Trecho da página -
»»

O filme é apenas uma alegoria do Brasil, contaminado de alto a baixo pela banalização da morte, pelo crescimento descontrolado da criminalidade e pela falta de perspectivas profissionais e educacionais entre os jovens nas regiões periféricas.

A insegurança do "Brasil de Deus" é provocada essencialmente pela incapacidade de integração de milhões de jovens nas escolas e no emprego, usina de mão-de-obra para o crime organizado.

Mais do que a ineficiência da polícia, a "bomba da juventude" explica a disseminação da delinquência e a transformação de vastos territórios em terra de ninguém, onde só se entra com autorização de traficantes - essa ordem vale para policiais, religiosos, assistentes sociais e cineastas.

Como a percepção dos artistas costuma estar sempre à frente da percepção dos políticos, a "bomba da juventude" será apresentada também, na próxima semana, no cinema, com a exibição de "Uma Onda no Ar" - o filme conta a aventura de jovens que criaram uma rádio em uma favela de Belo Horizonte.

Uma exibição especial desse filme, a ser realizada na próxima quarta-feira, vai mostrar como a violência está refinando o olhar da sociedade para a busca de soluções baseadas em experiências dentro e fora do Brasil.

Depois do lançamento, será entregue para os presidenciáveis uma proposta de uma política para a juventude, elaborada há cinco meses por especialistas em educação, psicologia, assistência social, formação profissional, saúde e lazer. O projeto, coordenado por Viviane Senna, está sintetizado em documento endossado por alguns dos mais importantes ícones do PIB econômico e cultural brasileiro, bem como pelos principais representantes do chamado terceiro setor.

««

Listagem de dados -

»»

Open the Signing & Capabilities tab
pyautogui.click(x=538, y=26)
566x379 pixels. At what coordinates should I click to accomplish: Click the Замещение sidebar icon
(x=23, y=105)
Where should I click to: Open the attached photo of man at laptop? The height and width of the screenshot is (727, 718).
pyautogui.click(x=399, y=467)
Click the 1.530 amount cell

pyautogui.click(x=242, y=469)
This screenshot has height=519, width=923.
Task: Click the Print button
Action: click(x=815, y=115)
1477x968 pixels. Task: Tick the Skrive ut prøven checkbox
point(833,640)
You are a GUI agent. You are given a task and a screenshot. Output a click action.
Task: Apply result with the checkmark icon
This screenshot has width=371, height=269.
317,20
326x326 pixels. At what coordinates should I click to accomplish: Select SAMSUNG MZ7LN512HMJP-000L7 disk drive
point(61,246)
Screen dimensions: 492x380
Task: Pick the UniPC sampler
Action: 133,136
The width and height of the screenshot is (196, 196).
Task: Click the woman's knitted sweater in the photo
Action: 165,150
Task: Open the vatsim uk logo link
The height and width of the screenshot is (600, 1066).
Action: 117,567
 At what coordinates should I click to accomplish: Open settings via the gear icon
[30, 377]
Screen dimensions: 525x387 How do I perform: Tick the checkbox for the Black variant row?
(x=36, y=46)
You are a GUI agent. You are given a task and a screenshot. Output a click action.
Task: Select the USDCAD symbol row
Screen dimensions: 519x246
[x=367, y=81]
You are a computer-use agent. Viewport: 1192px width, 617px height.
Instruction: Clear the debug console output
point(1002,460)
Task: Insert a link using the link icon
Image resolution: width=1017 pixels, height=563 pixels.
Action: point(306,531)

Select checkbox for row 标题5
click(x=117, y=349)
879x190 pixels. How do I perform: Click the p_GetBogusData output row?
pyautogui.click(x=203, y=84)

««

Objetivo - Atualize o trecho do texto sobre a juventude e a violência entre "Uma exibição especial" e "chamado terceiro setor.", inclusive, trocando "quarta-feira" por "quinta-feira". Este material provém de uma fonte diferente da do texto.

Resposta do exercício -
Uma exibição especial desse filme, a ser realizada na próxima quinta-feira, vai mostrar como a violência está refinando o olhar da sociedade para a busca de soluções baseadas em experiências dentro e fora do Brasil.

Depois do lançamento, será entregue para os presidenciáveis uma proposta de uma política para a juventude, elaborada há cinco meses por especialistas em educação, psicologia, assistência social, formação profissional, saúde e lazer. O projeto, coordenado por Viviane Senna, está sintetizado em documento endossado por alguns dos mais importantes ícones do PIB econômico e cultural brasileiro, bem como pelos principais representantes do chamado terceiro setor.